Reproduce the following material word for word, omitting the pictures.

─── Exercise materials

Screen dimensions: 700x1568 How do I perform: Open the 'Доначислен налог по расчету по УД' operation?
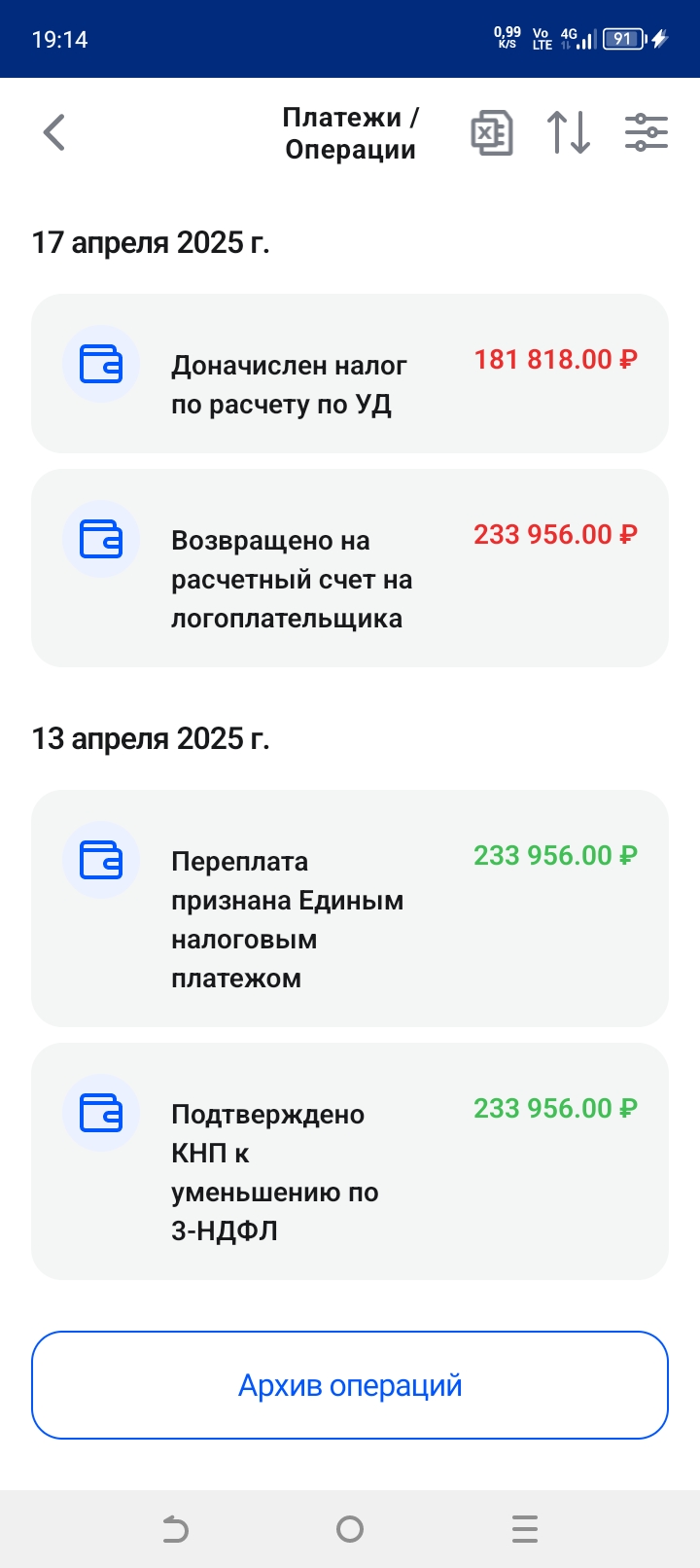(x=350, y=374)
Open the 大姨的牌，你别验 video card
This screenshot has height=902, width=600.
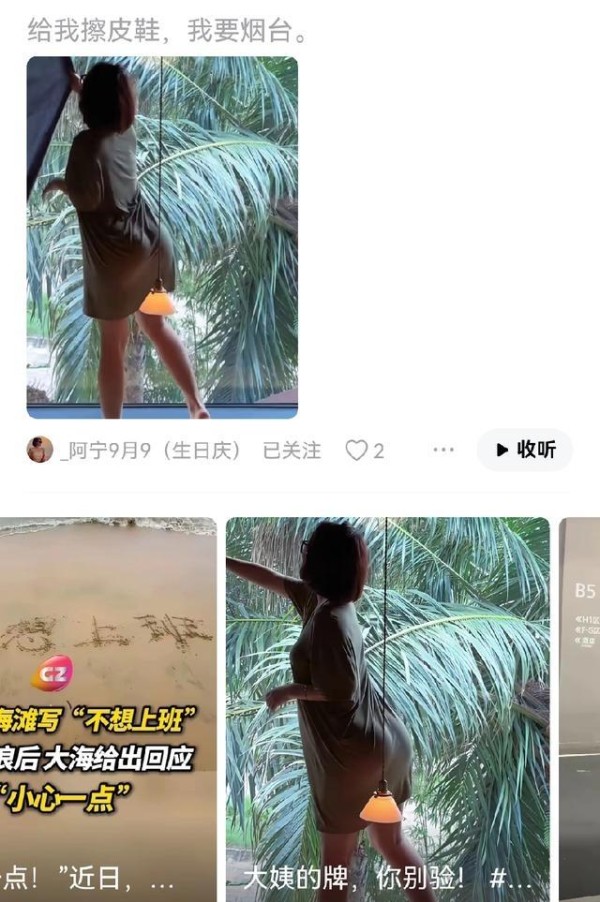pyautogui.click(x=387, y=708)
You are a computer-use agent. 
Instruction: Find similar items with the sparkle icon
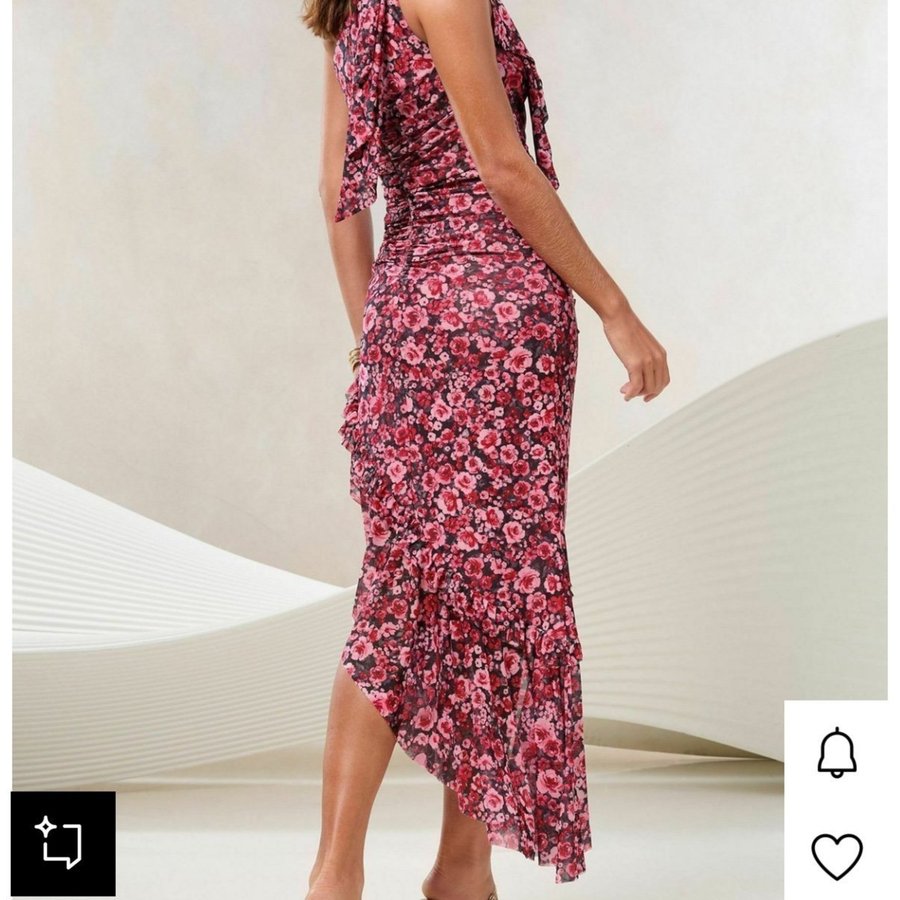(x=62, y=843)
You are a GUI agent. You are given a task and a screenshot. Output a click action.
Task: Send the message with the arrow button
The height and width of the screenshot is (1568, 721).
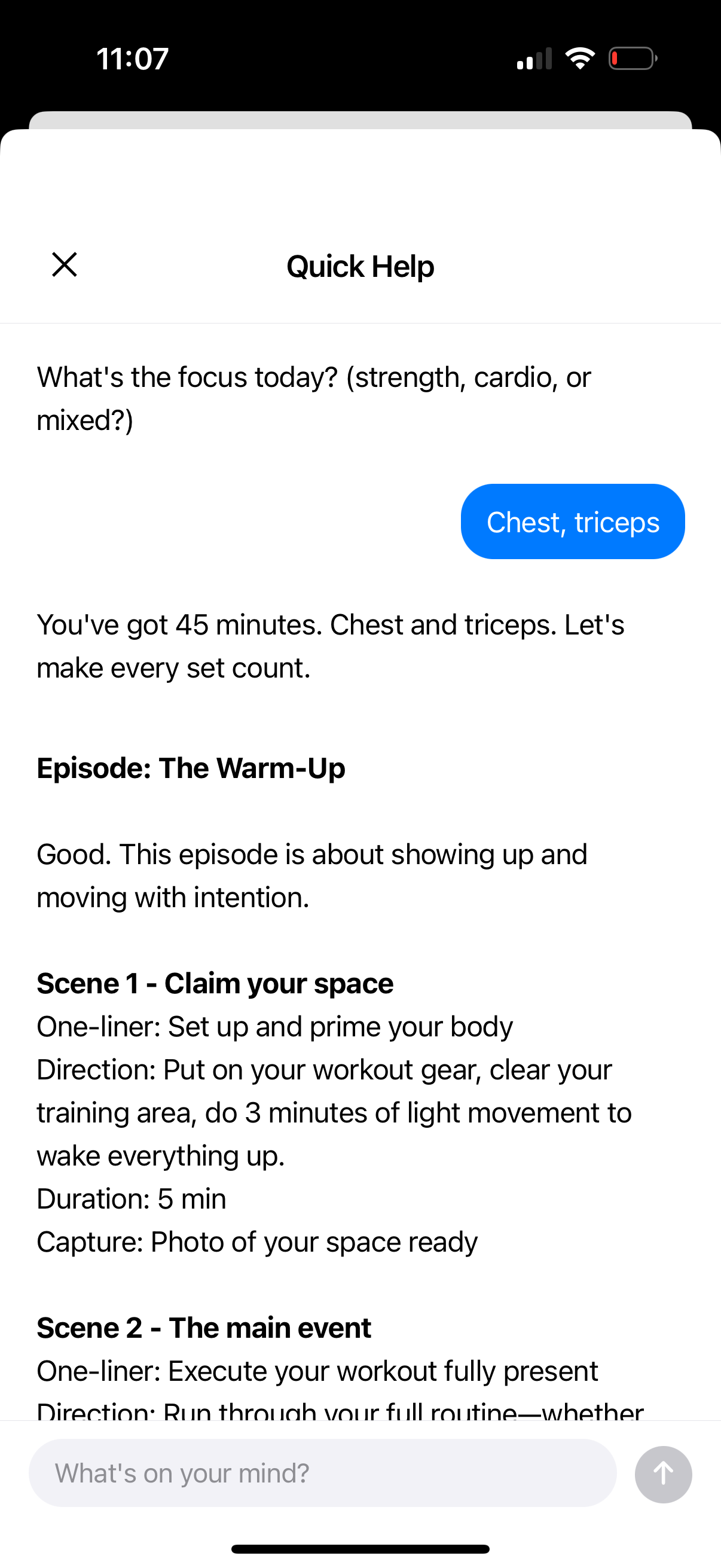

──────

*Written response:*
Screen dimensions: 700x1568 How do I perform: Open the 'Доначислен налог по расчету по УД' operation?
(x=350, y=374)
Open the 大姨的牌，你别验 video card
This screenshot has height=902, width=600.
pyautogui.click(x=387, y=708)
You are a computer-use agent. 
Instruction: Find similar items with the sparkle icon
(x=62, y=843)
You are a GUI agent. You are given a task and a screenshot. Output a click action.
Task: Send the message with the arrow button
The height and width of the screenshot is (1568, 721).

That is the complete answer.